Man befreite daraufhin das Papain-Chymotrypsinkonjugat vom Gel durch Reduktion mit 20 mM Cystein in 0,1 M NaHCO₃-1 mM EDTA, das durch die Säule eingepumpt wurde. Fraktionen mit einer Absorption bei 280 nm werden gepoolt und auf Sephadex G-7-Kolonne gelfiltriert (dies um überschüssige Reduktionsmittel, entbundenes 2-Thiopyridon zu entfernen).

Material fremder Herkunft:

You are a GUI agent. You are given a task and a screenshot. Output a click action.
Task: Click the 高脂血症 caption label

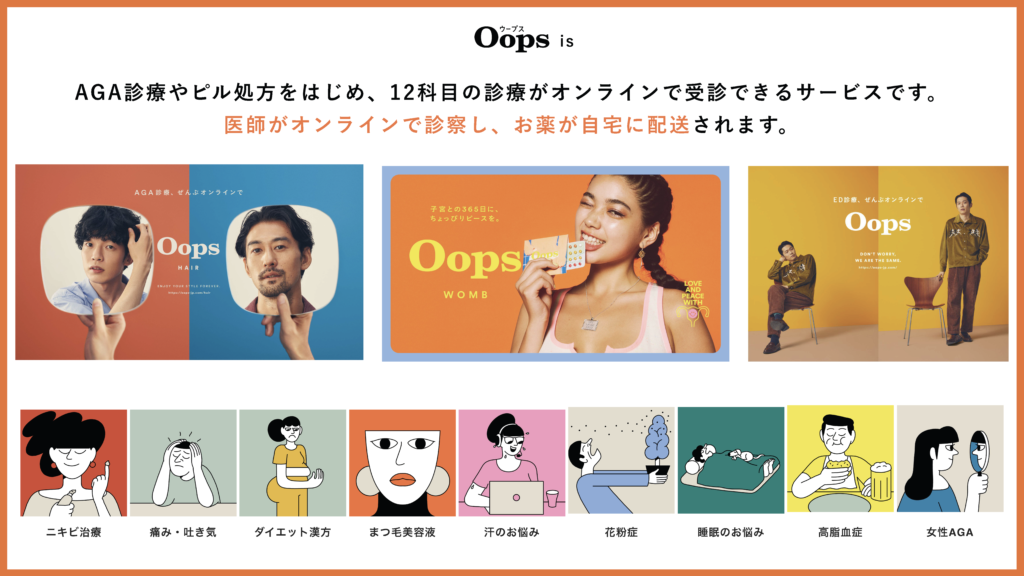840,532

Die dem Papain-Chymotrypsinkonjugat entsprechende Fraktion - nach Molekülgewicht - besitzt sowohl Chymotrypsinaktivität (Hydrolyse-N-Acetyl-L-Tyrosin-Äthylester) als auch Papainaktivität (Hydrolyse N-Benzoyl-Argininäthylester).

Claims

1. Polymer mit Thiogruppen enthaltenden Seitenketten aus einem gelförmigen, wasserunlöslichen Polymeren, ausgewählt aus Agar, Agarose, Cellulose, mit Epichlorhydrin vernetztem Dextran, Polyvinylalkohol, teilweise hydrolysiertem Copolymer von Vinylacetat und Vinylchlorid oder einem aminosubstituierten Polyacrylamid, bei dem an die Hydroxy- oder Aminogruppe organische Seitenketten der allgemeinen Formel -CH₂-CH(OH)-CH₂-O-(1,3-Butylen)-O-CH₂-CH(OH)-CH₂-Y
oder
-CH₂-CH(OH)-CH₂-O-(CH₂)₄-O-CH₂-CH(OH)-CH₂-Y
oder
-CH₂-CH₂-SO₂-CH₂-CH₂-Y
oder
-CH₂-CH(X)-CH₂-Ygebunden sind, wobei jedes X und Y unabhängig voneinander eine Thiosulfatgruppe oder eine Thiolgruppe oder eine Disulfidgruppe sind und wobei im Fall der letzten allgemeinen Formel für die Seitenketten ein nicht als Thiosulfat, Thiol oder Disulfid vorliegender Rest X oder Y Wasserstoff oder Hydroxyl sein kann.

2. Verfahren zur Herstellung des Polymeren nach Anspruch 1, dadurch gekennzeichnet, daß ein wasserunlösliches Polymeres, das aus Agar, Agarose, Cellulose, mit Epichlorhydrin vernetztem Dextran, Polyvinylalkohol, einem teilweise hydrolisierten Copolymer aus Vinylacetat und Vinylchlorid oder einem aminosubstituierten Polyacrylamid ausgewählt ist, in alkalischer Lösung mit Epihalogenhydrin, 1,3-Butandioldiglycidyl-äther oder 1,4-Butandiol-diglycidyl-äther, Divinylsulfon oder 2,3-Dihalogenpropanol oder mit Allylhalogenid und anschließend Halogen umgesetzt wird, und daß dann das Reaktionsprodukt mit einer wäßrigen Lösung von Thiosulfat, Natriumhydrogensulfid oder Natriumsulfid behandelt wird.

3. Verfahren nach Anspruch 2, dadurch gekennzeichnet, daß ein Produkt, das mit einer Thiosulfatlösung behandelt wurde, anschließend mit einer Lösung eines die Thiosulfatgruppen zu Thiolgruppen reduzierenden Reagens behandelt wird.

4. Verfahren nach Anspruch 3, dadurch gekennzeichnet, daß als reduzierendes Reagens 1,4-Dimercaptobutan oder Threo- oder Erythro-1,4-dimercapto-2,3-butandiol verwendet wird.

5. Verwendung des Polymeren nach Anspruch 1 zum Reinigen von Wasser von Schwermetall-Ionen und organometallischen Verbindungen, ggf. unter Isolieren derselben.

6. Verwendung des Polymeren nach Anspruch 1 zum Schutz von biologischen Lösungen gegen mikrobiologisches Wachstum.